Hay momentos en la historia de un país en los que las sospechas dejan de ser rumores y se convierten en expedientes. México acaba de entrar, otra vez, en esa etapa oscura.
El gobierno de Estados Unidos ya hizo oficial lo que durante años millones de mexicanos intuían, denunciaban o simplemente padecían en silencio: altos funcionarios de Sinaloa estaban coludidos con el crimen organizado. No se trata de un meme de redes sociales, de un rumor de café o de un pleito electoral. Se trata de señalamientos institucionales que exhiben, frente al mundo, el tamaño de la podredumbre que se incubó bajo el amparo del poder político mexicano.
Y el golpe no es menor.
Porque Sinaloa no es cualquier estado. Es el símbolo histórico del narcotráfico moderno en México. Ahí nació buena parte de la maquinaria criminal que terminó infiltrando policías, gobiernos, aduanas, alcaldías, corporaciones y estructuras financieras completas. Durante décadas se normalizó lo impensable: convivir con el crimen, pactar con él, administrarlo y hasta protegerlo.
Lo verdaderamente grave es que, mientras Estados Unidos endurece sus posiciones y exhibe nombres, en México todavía hay quienes se indignan más por las revelaciones que por los hechos mismos. El viejo reflejo del poder mexicano: matar al mensajero antes que enfrentar la verdad.
La presidenta Claudia Sheinbaum tiene frente a sí una prueba histórica. Tal vez la más importante de su sexenio. Ya no puede seguir escondiéndose detrás de discursos de continuidad ni detrás de la sombra política de Andrés Manuel López Obrador. El país exige definiciones.
Porque cada día resulta más imposible sostener la narrativa de que durante el obradorismo no existieron vínculos, tolerancias o complicidades con grupos criminales.
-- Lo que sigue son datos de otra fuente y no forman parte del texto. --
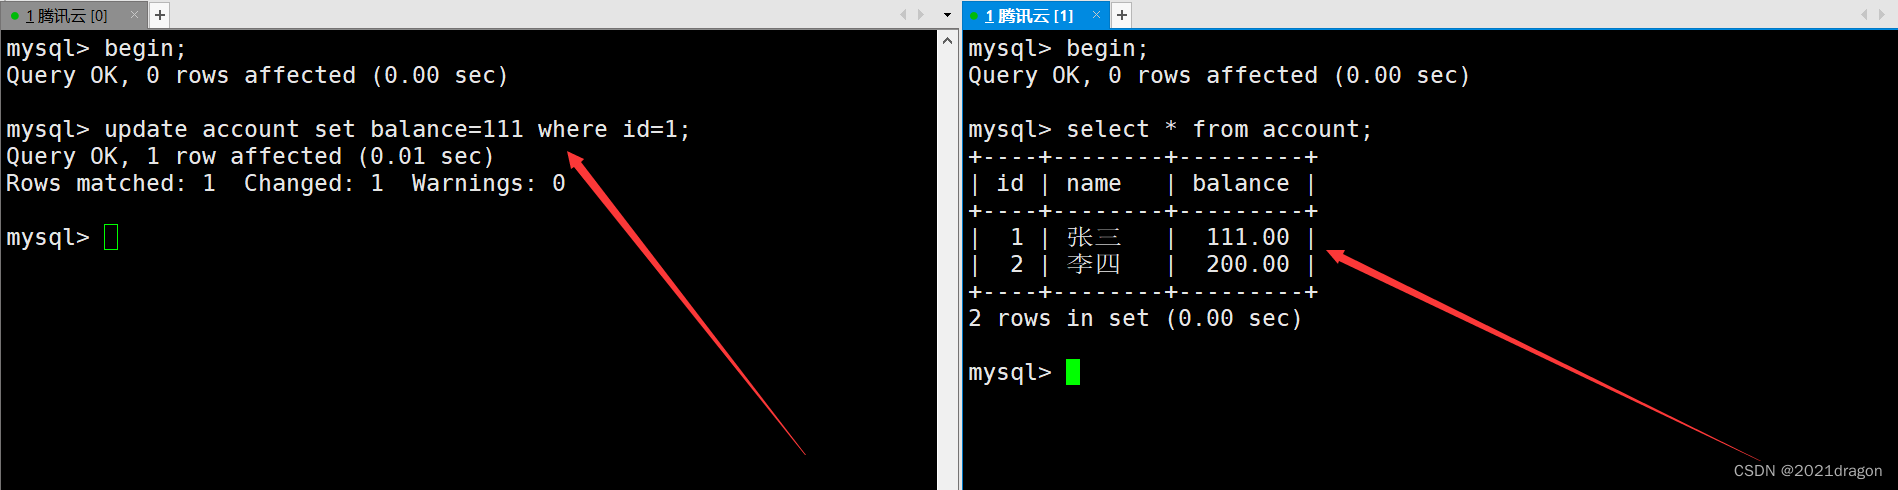Image resolution: width=1898 pixels, height=490 pixels.
Task: Add new tab in left pane
Action: [160, 15]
Ahí están las fotografías, los saludos incómodos, las visitas polémicas a Badiraguato, la política de abrazos, no balazos; la liberación de Ovidio Guzmán en aquel humillante Culiacanazo y la sistemática destrucción de instituciones de seguridad civil.
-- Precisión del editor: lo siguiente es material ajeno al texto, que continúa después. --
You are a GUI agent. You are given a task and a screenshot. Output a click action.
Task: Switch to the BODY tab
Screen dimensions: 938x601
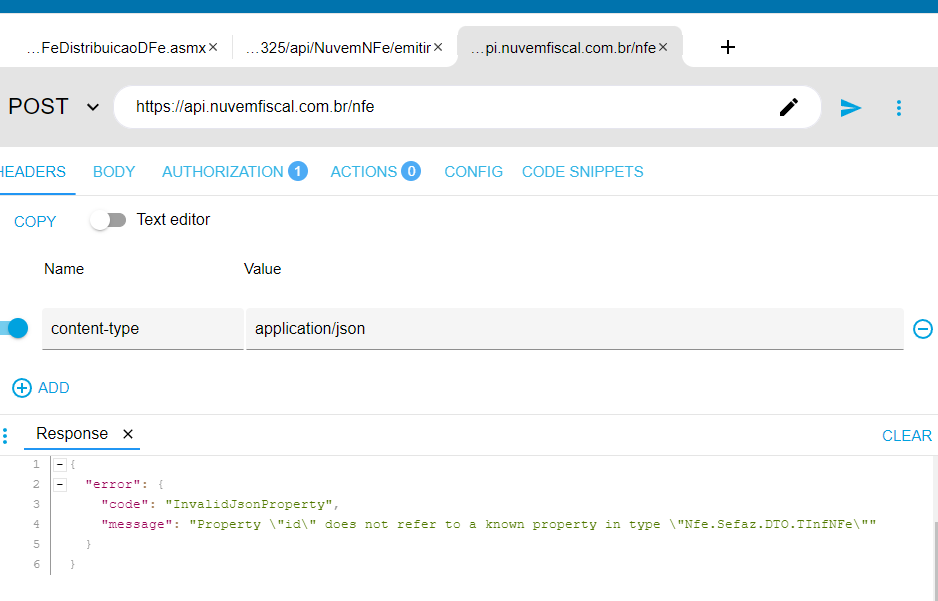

México no llegó a esta crisis por accidente.
Llegó porque desde el poder se romantizó la rendición. Se desmantelaron contrapesos. Se desacreditó a periodistas. Se atacó a organizaciones civiles. Se debilitó al Poder Judicial. Y, sobre todo, se construyó una narrativa profundamente perversa: que cuestionar al crimen organizado era conservador, mientras tolerarlo era una supuesta política humanista.
El resultado está a la vista.
Estados completos sometidos por grupos armados. Carreteras tomadas. Productores pagando cuotas. Alcaldes aterrados. Policías infiltradas. Jóvenes reclutados como carne de cañón. Y una sociedad agotada de fingir normalidad mientras el país se desangra.
La revelación sobre funcionarios sinaloenses no debería provocar únicamente indignación. Debería detonar investigaciones profundas, deslindes reales y consecuencias políticas inmediatas. Pero para eso se necesita algo que hoy parece escaso en Palacio Nacional: voluntad.
Sheinbaum tiene dos caminos.
El primero: seguir protegiendo el legado de López Obrador, convertir la negación en política de Estado y asumir el costo histórico de encabezar un gobierno señalado por tolerar estructuras criminales enquistadas en el poder.
El segundo: romper con la mafia política que convirtió a México en rehén de la violencia y comenzar, aunque sea tarde, una limpieza institucional verdadera.
No hay punto medio.
La sociedad mexicana ya está cansada de simulaciones. Cansada de funerales. Cansada de discursos triunfalistas mientras el miedo gobierna regiones enteras. Cansada de escuchar que todo es propaganda extranjera mientras las madres siguen buscando hijos en fosas clandestinas.
Estados Unidos ya habló. Y lo hizo con el lenguaje que más duele: el de las investigaciones oficiales y las sanciones internacionales.
Ahora falta saber si México tendrá el valor de mirarse al espejo.
O si seguirá gobernado por el silencio, la complicidad y el miedo.